Exercise prompt: Please write out the final portion of the records below exactly: the line containing "Click the blue line", every line after it, and nothing else.
*** Records provided ***
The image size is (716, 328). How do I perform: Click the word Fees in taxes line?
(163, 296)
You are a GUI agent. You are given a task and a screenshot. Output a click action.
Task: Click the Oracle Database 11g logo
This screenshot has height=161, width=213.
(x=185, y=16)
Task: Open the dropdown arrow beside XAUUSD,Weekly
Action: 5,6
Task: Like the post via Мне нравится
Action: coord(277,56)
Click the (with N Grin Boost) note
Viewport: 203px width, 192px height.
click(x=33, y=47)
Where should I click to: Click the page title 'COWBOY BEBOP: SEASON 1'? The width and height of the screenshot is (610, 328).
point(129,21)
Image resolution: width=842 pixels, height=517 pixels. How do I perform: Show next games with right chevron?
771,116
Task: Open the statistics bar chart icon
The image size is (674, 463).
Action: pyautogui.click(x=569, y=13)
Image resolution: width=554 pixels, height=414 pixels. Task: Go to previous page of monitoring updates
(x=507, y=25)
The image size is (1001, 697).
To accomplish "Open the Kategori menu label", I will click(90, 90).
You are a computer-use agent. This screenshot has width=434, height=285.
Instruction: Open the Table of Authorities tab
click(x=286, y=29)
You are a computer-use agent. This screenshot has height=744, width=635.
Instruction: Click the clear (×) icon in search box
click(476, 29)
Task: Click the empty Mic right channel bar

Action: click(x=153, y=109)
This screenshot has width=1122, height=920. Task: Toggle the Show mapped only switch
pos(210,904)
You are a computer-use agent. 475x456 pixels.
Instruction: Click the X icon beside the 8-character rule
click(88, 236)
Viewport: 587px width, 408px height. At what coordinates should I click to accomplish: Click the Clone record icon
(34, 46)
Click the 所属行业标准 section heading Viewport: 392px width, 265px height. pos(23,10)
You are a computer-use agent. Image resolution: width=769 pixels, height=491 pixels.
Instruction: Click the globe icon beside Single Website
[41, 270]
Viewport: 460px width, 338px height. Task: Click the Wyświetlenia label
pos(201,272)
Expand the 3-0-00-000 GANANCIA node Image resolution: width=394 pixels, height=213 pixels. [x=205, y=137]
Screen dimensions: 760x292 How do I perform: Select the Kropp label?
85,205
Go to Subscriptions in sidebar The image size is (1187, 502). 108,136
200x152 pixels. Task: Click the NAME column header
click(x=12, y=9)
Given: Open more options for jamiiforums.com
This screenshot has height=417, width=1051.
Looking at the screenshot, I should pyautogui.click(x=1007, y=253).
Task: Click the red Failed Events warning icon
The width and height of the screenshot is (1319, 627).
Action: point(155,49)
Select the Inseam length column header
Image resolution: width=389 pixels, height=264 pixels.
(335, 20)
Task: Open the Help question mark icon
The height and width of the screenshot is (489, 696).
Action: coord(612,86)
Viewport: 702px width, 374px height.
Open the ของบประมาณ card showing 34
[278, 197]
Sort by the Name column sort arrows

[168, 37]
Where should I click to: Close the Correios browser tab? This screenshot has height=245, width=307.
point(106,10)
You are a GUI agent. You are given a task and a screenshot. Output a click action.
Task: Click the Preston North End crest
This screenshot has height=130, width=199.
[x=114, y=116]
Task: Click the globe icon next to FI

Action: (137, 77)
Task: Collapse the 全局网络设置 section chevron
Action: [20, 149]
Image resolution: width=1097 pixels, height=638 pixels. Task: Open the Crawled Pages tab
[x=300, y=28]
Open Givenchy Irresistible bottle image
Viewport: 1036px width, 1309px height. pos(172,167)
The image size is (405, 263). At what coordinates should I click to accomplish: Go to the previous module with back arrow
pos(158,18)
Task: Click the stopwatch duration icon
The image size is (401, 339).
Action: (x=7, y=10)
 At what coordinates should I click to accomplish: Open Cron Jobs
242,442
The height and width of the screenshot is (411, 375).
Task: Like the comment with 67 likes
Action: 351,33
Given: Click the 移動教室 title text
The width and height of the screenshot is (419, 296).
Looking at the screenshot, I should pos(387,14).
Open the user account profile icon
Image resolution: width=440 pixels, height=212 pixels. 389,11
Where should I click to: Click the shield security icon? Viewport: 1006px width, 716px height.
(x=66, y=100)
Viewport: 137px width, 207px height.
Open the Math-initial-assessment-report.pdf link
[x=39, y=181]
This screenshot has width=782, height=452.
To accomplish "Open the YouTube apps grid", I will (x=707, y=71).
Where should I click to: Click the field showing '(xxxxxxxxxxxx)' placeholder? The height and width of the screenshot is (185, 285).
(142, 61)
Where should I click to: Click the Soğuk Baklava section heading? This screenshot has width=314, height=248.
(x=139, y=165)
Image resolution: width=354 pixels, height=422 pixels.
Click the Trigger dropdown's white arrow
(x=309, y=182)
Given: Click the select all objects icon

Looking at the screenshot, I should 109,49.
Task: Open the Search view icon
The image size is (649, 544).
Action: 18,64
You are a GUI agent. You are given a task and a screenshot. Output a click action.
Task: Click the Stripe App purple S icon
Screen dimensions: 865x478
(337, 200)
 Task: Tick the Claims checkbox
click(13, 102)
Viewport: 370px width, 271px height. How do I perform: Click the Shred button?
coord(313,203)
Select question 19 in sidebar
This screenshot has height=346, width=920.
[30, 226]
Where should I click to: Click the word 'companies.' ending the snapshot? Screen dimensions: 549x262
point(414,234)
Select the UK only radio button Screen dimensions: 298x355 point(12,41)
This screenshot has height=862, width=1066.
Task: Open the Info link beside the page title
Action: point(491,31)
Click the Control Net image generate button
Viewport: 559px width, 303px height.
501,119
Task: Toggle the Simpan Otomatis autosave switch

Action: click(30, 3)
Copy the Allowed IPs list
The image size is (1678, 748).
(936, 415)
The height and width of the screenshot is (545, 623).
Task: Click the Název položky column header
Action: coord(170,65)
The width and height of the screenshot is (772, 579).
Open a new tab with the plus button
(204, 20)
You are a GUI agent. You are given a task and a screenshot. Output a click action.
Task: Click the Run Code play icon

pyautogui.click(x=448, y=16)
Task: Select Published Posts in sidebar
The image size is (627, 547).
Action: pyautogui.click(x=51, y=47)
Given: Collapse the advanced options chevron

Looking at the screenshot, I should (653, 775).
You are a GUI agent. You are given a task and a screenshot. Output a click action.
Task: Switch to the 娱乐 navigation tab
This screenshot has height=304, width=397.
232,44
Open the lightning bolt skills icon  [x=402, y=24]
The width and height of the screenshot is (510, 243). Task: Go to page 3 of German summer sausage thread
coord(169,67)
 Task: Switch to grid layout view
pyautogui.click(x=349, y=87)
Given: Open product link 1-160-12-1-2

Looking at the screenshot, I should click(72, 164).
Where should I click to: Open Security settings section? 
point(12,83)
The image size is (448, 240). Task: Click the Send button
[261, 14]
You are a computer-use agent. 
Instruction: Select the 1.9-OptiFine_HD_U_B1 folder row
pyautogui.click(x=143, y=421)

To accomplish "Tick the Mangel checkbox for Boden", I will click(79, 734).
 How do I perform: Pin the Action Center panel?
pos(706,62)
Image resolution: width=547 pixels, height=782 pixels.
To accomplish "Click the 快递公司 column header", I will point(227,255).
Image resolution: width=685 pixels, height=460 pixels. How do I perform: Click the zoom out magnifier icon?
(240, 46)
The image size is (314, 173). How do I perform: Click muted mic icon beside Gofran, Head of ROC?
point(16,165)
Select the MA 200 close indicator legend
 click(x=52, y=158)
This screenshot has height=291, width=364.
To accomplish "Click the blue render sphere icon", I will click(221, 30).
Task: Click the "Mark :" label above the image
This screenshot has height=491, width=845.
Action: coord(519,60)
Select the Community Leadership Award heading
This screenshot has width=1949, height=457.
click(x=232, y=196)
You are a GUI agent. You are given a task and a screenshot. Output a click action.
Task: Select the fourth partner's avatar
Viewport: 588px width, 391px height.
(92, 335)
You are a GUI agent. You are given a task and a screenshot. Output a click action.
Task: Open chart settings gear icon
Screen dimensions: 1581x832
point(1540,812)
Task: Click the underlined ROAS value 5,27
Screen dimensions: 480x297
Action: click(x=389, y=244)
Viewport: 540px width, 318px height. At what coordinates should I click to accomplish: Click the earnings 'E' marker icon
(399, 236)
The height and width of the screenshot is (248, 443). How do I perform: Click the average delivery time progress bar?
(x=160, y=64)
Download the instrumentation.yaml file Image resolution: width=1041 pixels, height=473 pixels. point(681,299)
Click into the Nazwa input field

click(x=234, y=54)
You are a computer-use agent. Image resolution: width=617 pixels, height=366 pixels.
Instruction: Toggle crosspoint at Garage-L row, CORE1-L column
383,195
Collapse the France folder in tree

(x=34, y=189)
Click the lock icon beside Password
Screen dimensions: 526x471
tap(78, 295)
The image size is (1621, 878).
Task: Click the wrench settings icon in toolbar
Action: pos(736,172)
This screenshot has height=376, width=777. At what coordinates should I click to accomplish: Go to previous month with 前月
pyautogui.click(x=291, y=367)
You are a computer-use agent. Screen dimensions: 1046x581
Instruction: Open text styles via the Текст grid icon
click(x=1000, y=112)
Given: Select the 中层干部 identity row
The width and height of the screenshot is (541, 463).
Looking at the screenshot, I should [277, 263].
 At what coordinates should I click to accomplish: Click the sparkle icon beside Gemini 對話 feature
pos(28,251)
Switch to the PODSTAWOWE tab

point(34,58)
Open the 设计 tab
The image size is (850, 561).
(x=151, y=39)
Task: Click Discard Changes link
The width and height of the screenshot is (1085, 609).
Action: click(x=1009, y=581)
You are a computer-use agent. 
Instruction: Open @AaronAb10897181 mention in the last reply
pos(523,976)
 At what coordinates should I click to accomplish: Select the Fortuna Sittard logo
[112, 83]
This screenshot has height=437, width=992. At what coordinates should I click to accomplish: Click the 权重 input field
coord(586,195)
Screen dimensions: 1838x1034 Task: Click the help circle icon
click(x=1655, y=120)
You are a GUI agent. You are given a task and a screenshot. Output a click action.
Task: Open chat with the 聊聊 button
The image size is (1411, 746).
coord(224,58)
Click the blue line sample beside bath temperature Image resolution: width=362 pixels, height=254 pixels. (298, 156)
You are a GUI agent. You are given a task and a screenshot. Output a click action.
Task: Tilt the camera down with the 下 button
*** End of Records provided ***
Answer to this task:
Click the blue line sample beside bath temperature Image resolution: width=362 pixels, height=254 pixels. (298, 156)
You are a GUI agent. You are given a task and a screenshot. Output a click action.
Task: Tilt the camera down with the 下 button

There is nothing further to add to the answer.